And you know, speaking of The Commons: I trekked over there today (meh, not the sunniest day) and I have to say it's an impressive space. I walked around admiring the scope of the project, thinking "This is what Windows built. This is what Office built." I then reflected on the irony that it's Mr. Robbie Bach's Entertainment and Devices moving into the new campus with The Commons. Windows and Office funded this extravagant place for the folks who managed to burn through $8,000,000,000USD+ on the Xbox, be shown how it's done right from Nintendo with the Wii, dash the Zune against the juggernaut iPod, and have the iPhone drop-kick WinMobile to Mars.

Microsoft Senior Leadership Team is rewarding something here moving these people into such a great place, but it's not anything that I could make sense of while I wandered the new campus...

I'll update this post later with commentary about the quarterly results. In the meantime, some of my favorite places to track insights and opinions on MSFT quarterly results:

Update: closing the loop here a little bit later than I wanted (sorry, I was bounced off the grid for a while):

Wow: have a plunge in profits and get rewarded by your stock shooting up 10%+ in one day! Sweet! And by "Sweet" I mean none of this makes a lick of sense except to look at an article like Cost-cutting saves Microsoft stock after rough 3Q and realize that the market is supposedly rewarding the stock price and recognizing appreciation for the reduction in overhead and expenditures.

So now, we must have a plan to have constant announcements about reduction of expenditures.

Announcement #1: No more Company Picnic. Ever. Next?

* **Dataset rows**
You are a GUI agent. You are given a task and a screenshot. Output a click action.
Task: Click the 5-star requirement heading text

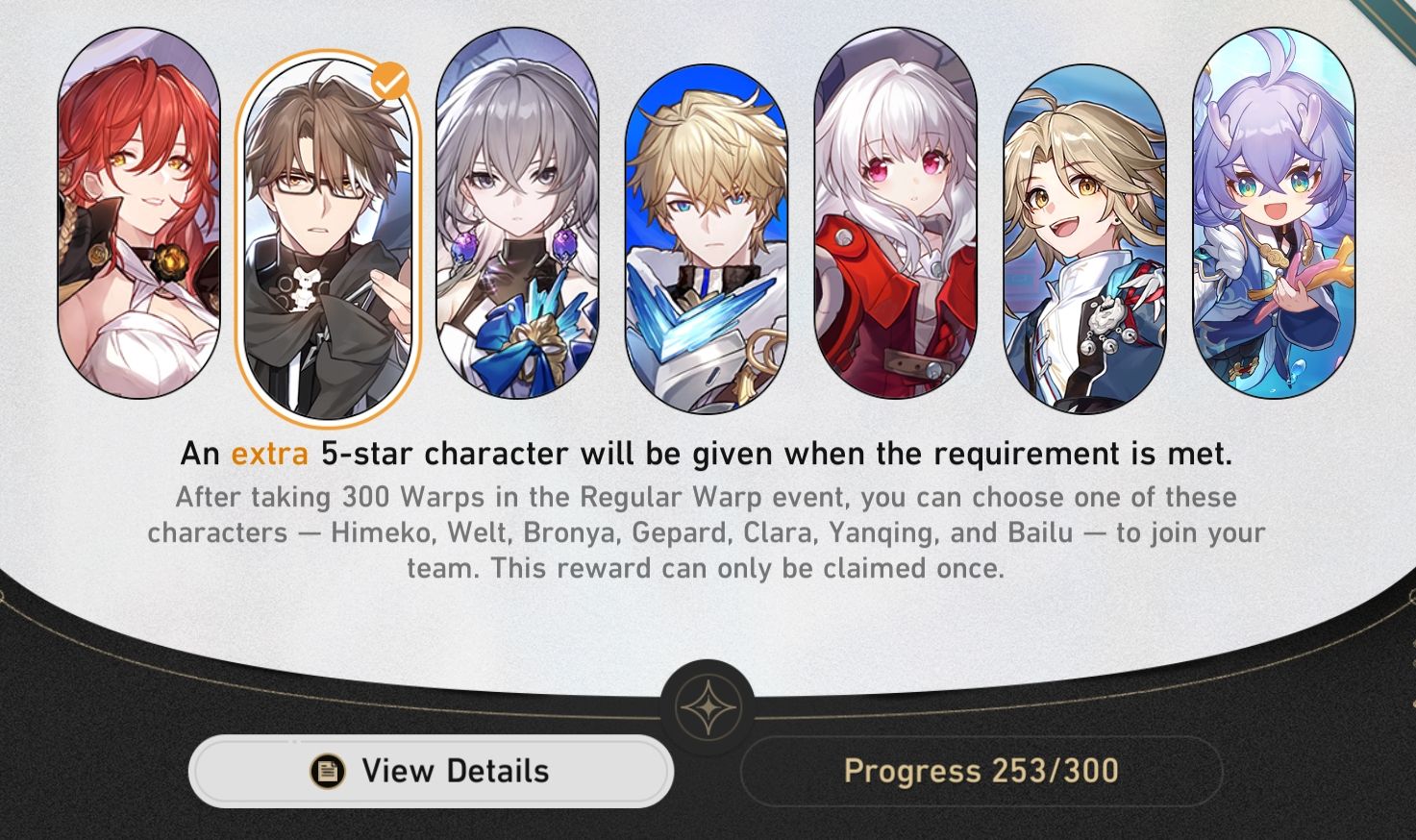coord(708,454)
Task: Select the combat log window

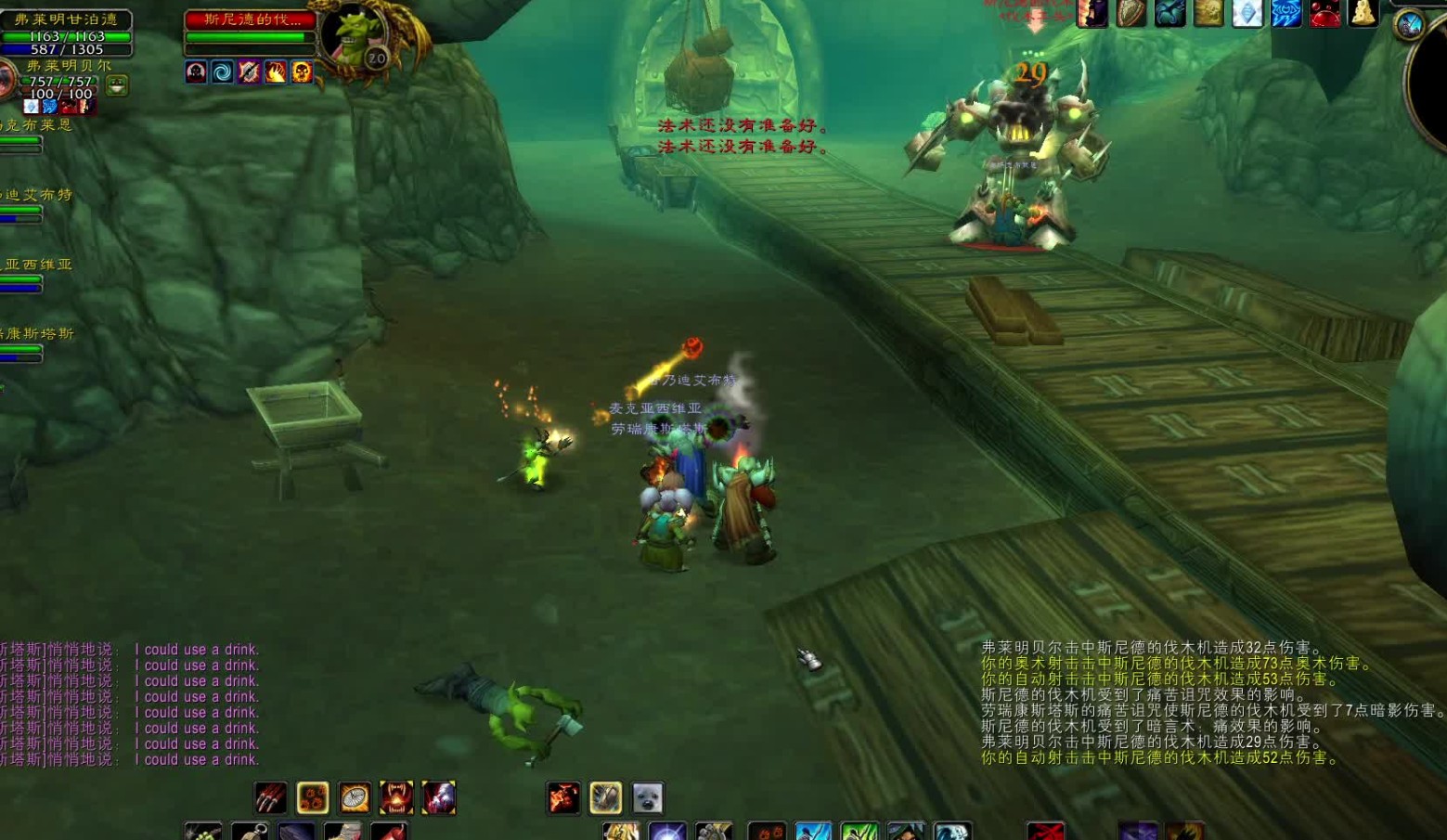Action: pos(1207,703)
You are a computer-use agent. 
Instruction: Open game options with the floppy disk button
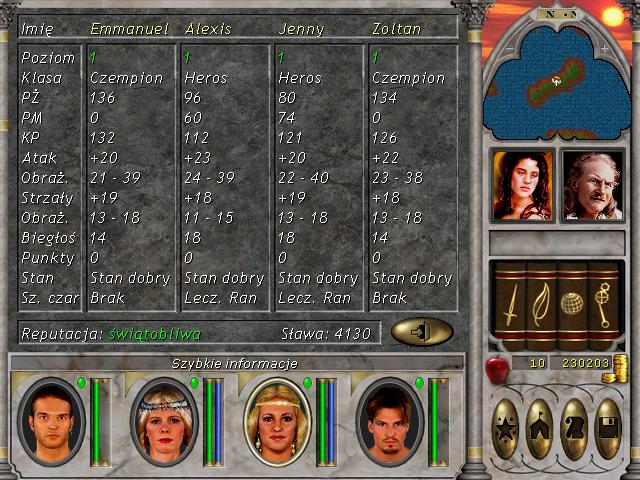click(608, 429)
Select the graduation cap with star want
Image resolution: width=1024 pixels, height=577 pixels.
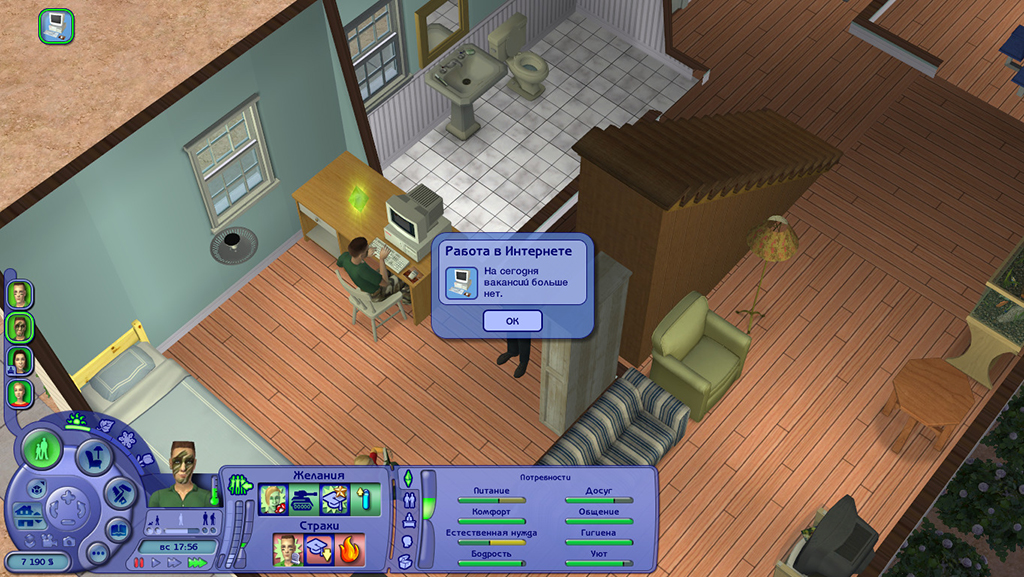tap(334, 499)
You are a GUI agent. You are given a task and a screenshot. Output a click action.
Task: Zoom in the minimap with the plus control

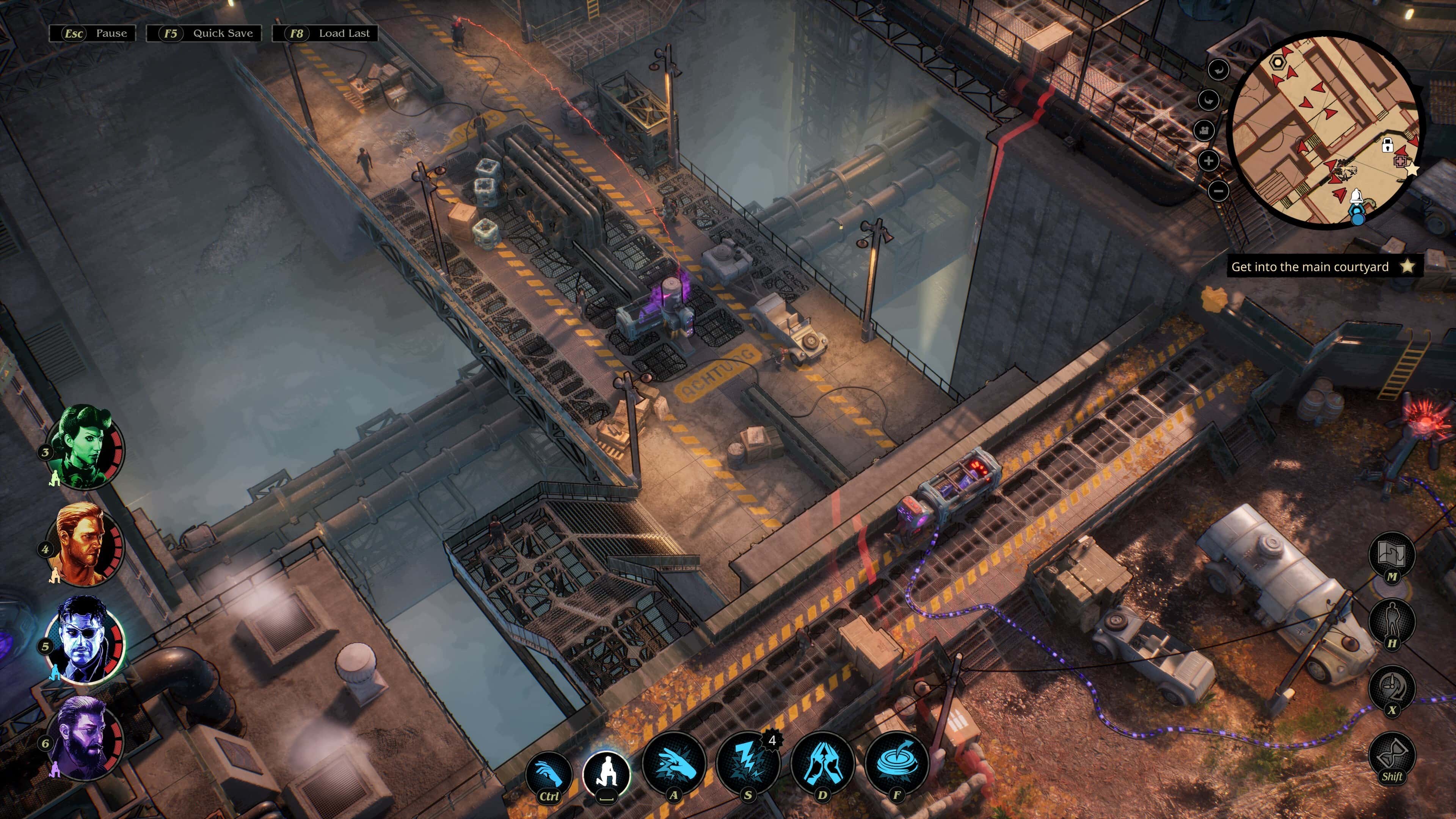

* **Written task 1**
Using the blog post about Microsoft, answer:
(a) Whose organization is moving into the new campus with The Commons?
(b) By how much did the stock rise in one day after the plunge in profits?
(c) What is Announcement #1?
* **Written task 2**
Pick up the blog post about Microsoft after its final line and keep writing in the same voice.

* **Task response 1**
(a) Mr. Robbie Bach's Entertainment and Devices.
(b) 10%+.
(c) No more Company Picnic. Ever.

* **Task response 2**
What would be on your short list of things to cut back on? MGX? The Company Meeting? Beer at morale events? Soda? The Company Store? Whole product groups? Your group? Yeah, I don't know how often that last one makes the list. Though I have friends who have sniffed the way the FY10 wind is blowing and are getting the hell out of groups that have spent more time talking about what they are going to do than actually doing anything or - get this - shipping something to actual customers. You know, the type of groups that make Yahoo's Carol Bartz slip in the F-bomb.

I'm surprised to learn from Ms. Fried's Company Picnic article above that The Company Meeting is still on. As much as I love the Company Meeting, it was totally dead and gone to me in my mind. Talk about the most challenging Company Meeting ever. Yes, we'll have Win7 and coming in close Office 14, along with other emerging products. But how in the world to you manage to pull off a great Company Meeting within our current environment? You have to take the big issues head-on, and part of that will be looking at the upcoming MSPoll numbers and actually sharing with Microsofties who they hell were let go as part of the layoff. And why.

The Company Picnic boggled my mind just looking at the logistical nightmare it had turned into. Tell you what: if we reduce the company size back down to something reasonable, we should bring it back. But for now, I'll be happy with my group renting space for a family morale team event at Vasa Park.

CRF: unmoderated comment thread: Microsoft FY09Q3 Results.

Wednesday, April 15, 2009

Spitfire Backfire, Live Labs, and Not My 1,400

Here's a quick post before next Thursday's quarterly results. Given the layoffs in the last quarterly results I know there is some increased anxiety about any additional cost cutting Mr. Ballmer might be ready to unleash, like more staff reductions or, you know, "Hey congratulations on entering RC and all. Now... about that next release and, well, you specifically..."

Mr. Joseph Tartakoff over at paidContent has a post around further reductions: Microsoft Still On Track To Cut Another 3,600 Jobs.

Contrition time for me: last post I shared how amazed I was that everyone in the 1,400 that I knew or that were in my extended network got rehired. Pretty much the feedback I heard here and on Twitter was, "Wow, you're one lousy sample set," because a number of you are either in the non-presently-Microsoftie 1,400 or know plenty of people in that pool.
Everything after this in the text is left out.